Kashif Khan, un experto en medicina y conocido creador de contenido, ha explicado en un vídeo como afectan estas comidas a nuestra salud y asegurando que "nunca" debemos comer en un avión, "aunque sea gratis".
La comida está cargada de aditivos
Si siempre que has comido en un avión te sabe todo igual, es normal, la clave está en cómo afecta la altitud al sabor de la comida. Kashif Khan insiste en que no es recomendable ingerir nada a 9.000 metros de altura porque las papilas gustativas pierden alrededor del 30 % de su sensibilidad. Esto lleva a las aerolíneas a cargar la comida de "sabores artificiales, sal y aditivos".
Ya sea por la falta de humedad o por la poca presión del aire, cuando el ser humano está en un avión no saborea la comida, al menos no tanto como cuando está en tierra. Por eso, estas empresas que se encargan de preparar la comida para los largos trayectos, añaden componentes como glutamato monosódico, nitrito de sodio y carragenano, según ha explicado el experto.

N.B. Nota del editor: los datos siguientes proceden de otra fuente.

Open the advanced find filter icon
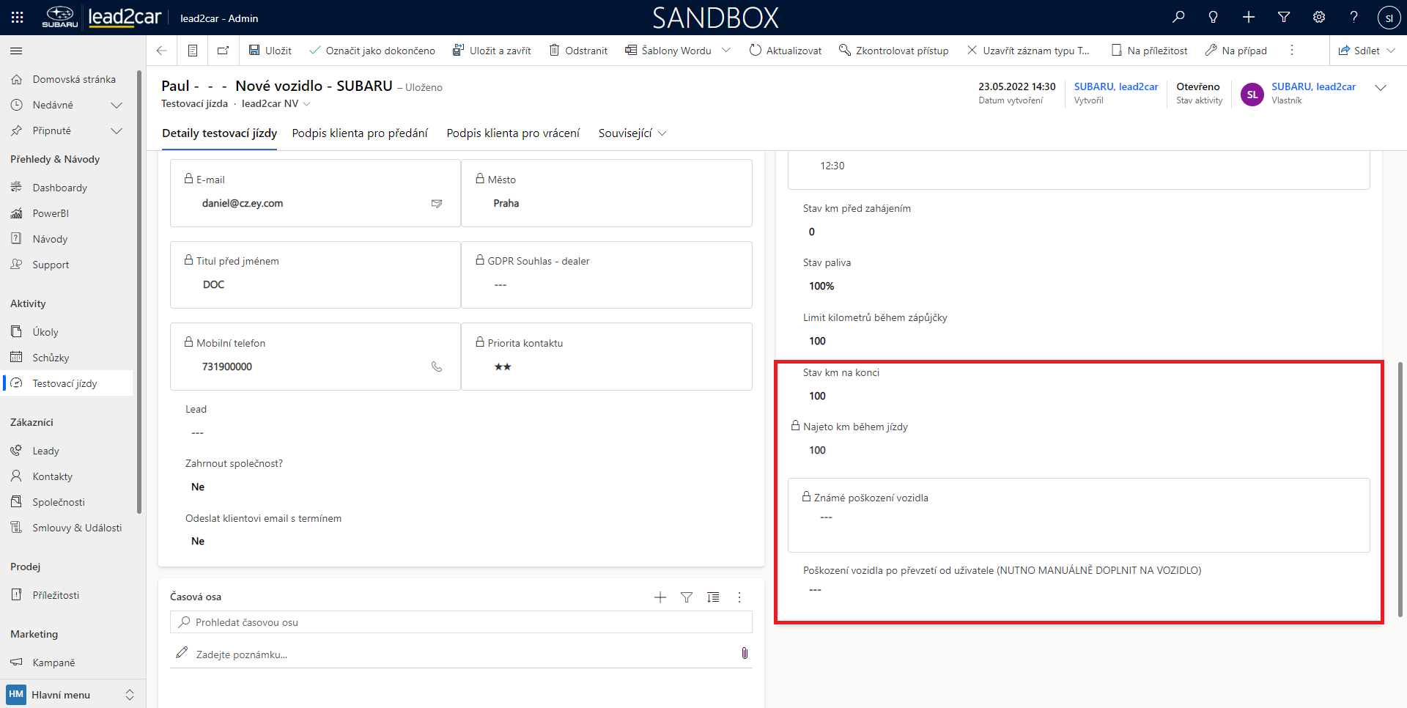The image size is (1407, 708). click(x=1284, y=17)
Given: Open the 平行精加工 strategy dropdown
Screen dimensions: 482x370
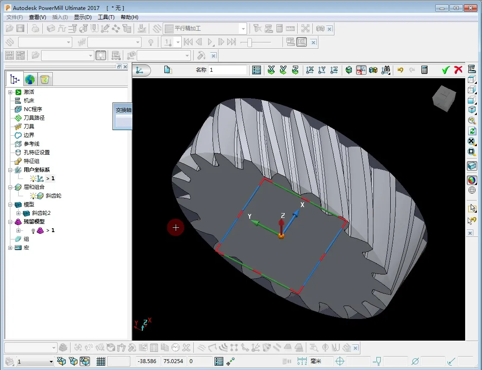Looking at the screenshot, I should (x=243, y=29).
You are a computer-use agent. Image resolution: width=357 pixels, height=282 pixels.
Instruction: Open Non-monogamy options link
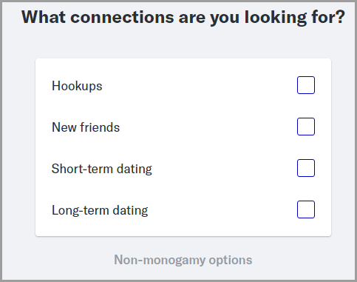click(x=183, y=260)
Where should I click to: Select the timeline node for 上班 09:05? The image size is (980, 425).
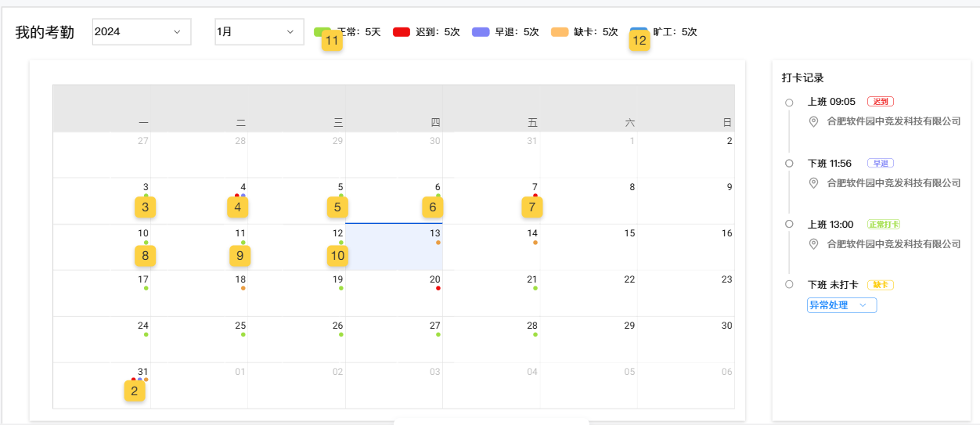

Todo esto, según Khan, se une a que "debido al aire seco de la cabina y al bajo nivel de oxígeno, tu digestión se ralentiza considerablemente", por eso hay gente que después de comer en un avión no está completamente cómodo o incluso tiene náuseas o hinchazón. Esto ocurre porque por las condiciones del vuelo, la comida se queda fermentando en el intestino, eso provoca los gases y la incomodidad.